The removal of wax from feed stocks using solvents and catalytic dewaxing processing

Posted on by
Reply

After my one Penn State laboratory class where we chilled different hydrocarbons to measure the cloud point (temperature at initial wax formation) and pour point (temperature at which hydrocarbon became practically solidified) it was determined that the cold resistance of fuel from forming wax was an important property of a hydrocarbon. In a real life application hydrocarbons are enhanced by additives to resist the wax (long-chain paraffin) formation. Before any additives are blended into fuels they undergo a solvent or catalytic dewaxing processes.

The first method for dewaxing is by using the physical process of solvent dewaxing. The two main solvents that are used in the solvent dewaxing process are propane and ketones (either methyl ketone with methyl isobutyl ketone or methyl ketone with toluene.) The object of solvent dewaxing to mix the solvents with the deasphaling oil, which will dilute the feedstock reducing viscosity, and then the mixture is cooled down until wax is formed. [1] Once the wax was formed it is sent into a rotating drum that forces the wax crystals to the outside where I can be extracted. The most economical way to perform this process is by using Dilchill dewaxing. Dilchill dewaxing is a process that injects cold solvent into DAO stream where it is highly agitated forcing the formation of larger wax crystals.[1]

Another way to extract wax from DAO is by Catalytic Dewaxing. Catalytic dewaxing is the chemical process that uses hydrocracking, performed by zeolite catalysts, to break apart the long chained n-paraffins to form branched i-paraffins. As mentioned before, this will cause the cloud point and pour point to be reduced.
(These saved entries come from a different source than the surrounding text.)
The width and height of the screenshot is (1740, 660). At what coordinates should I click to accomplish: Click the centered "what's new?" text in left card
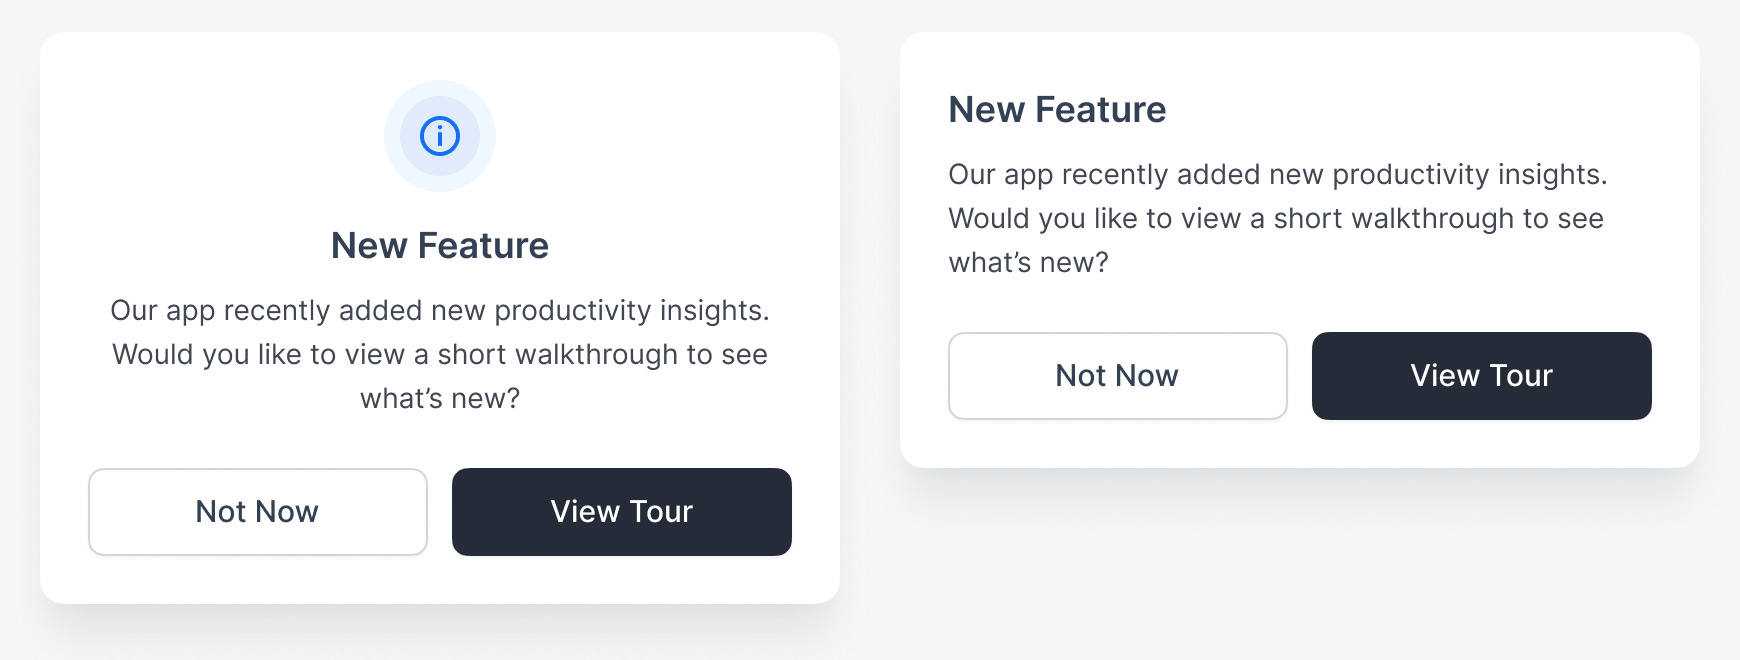(x=440, y=399)
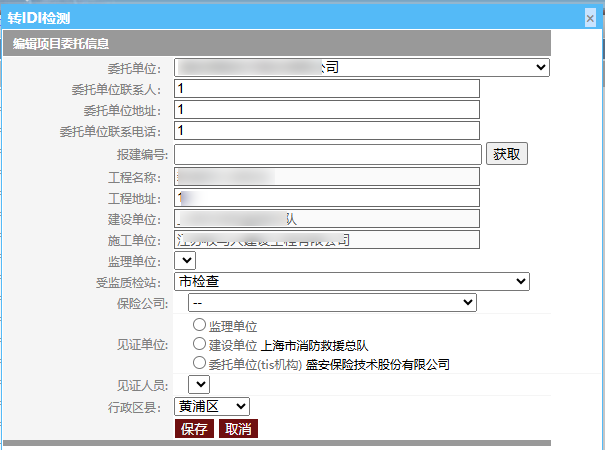Select the 工程名称 field
The height and width of the screenshot is (450, 605).
click(327, 176)
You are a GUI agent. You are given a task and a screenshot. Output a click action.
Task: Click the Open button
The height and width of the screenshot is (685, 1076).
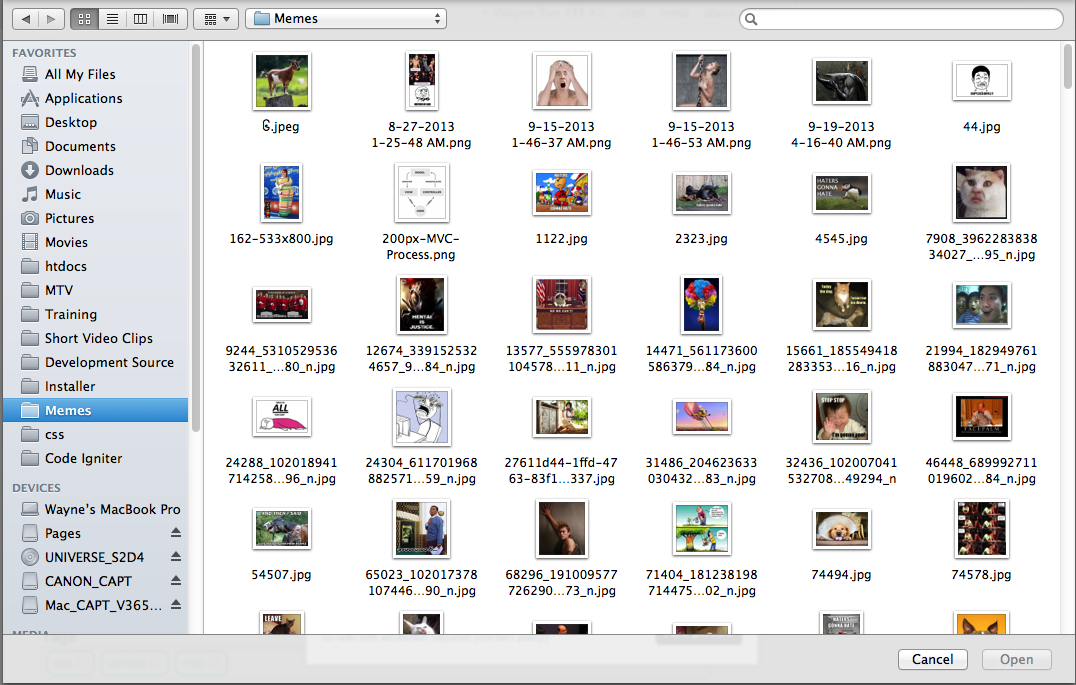(x=1016, y=659)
Going one step further, catalytic cracking can use two enzymes for the reduction of pour point and to also improve on the oxygen stability of the DAO. [1] Catalytic dewaxing the the preferred process compared to solvent dewaxing because it has a better yield and is a cheaper overall process.

Sources:
1. Gary, J. H., & Handwerk, G. E. (2007). Petroleum refining: technology and economics. New York: M. Dekker.

Product removal from applying solvents and non-polar solvents to a feedstock

Posted on by
Reply

Solvent fractionation is the process in which solvents, such as n-heptane, n-pentane, and propane, are used to further separate the feedstock that comes from the initial distillation process. The most common application for solvent fractionation is performed on the vacuum distillation residue. The reason that this feedstock is distilled further is because it can create different marketable products such as asphalt (from asphaltene), resins, and oil (used for lubrication and other products). The way that these distillates are separated, from the aromatic solvents of benzene and toluene, occurs in three stages which blend the feedstock with increasingly lighter paraffinic solvents. The first stage is using n-heptane to separate the solid asphaltene product from the VDR feedstock. The portions, such as n-heptane maltenes, which are soluble in the heptane solvent, are introduced to n-pentane. N-pentane allows for hard resin to be separated from the feedstock, and allows for further separation of the soluble products to finally be treated with propane to separate the feedstock into soft resin and oil.
In order to further understand how asphaltenes are extracted from the feedstock, with the use of n-heptane, n-pentane, and propane, one would need to use the Hildebrand Solubility Parameters. These parameters are used to determine the solvent power of these non-polar solvents and how the different carbon numbers define the power of the solvent. The Hildebrand Solubility Parameters use the characteristics of surface tension, molar volume, and energy of vaporization to be able to decide which solvent is best for asphaltene and resid extraction. Ultimately, the goal for this process is to obtain the highly usable deasphalted oils so that they can be further processed to make lube oil base stock and distillate fuels. Most of the deasphalting process is conducted by propane and then is further processed by furfural, phenol, and N-methyl-2-pyrrolidone solvents to separate the high carbon aromatics from the naphthenic and paraffinic ones. [1]
Sources:
1. Gary, J. H., & Handwerk, G. E. (2007). Petroleum refining: technology and economics. New York: M. Dekker.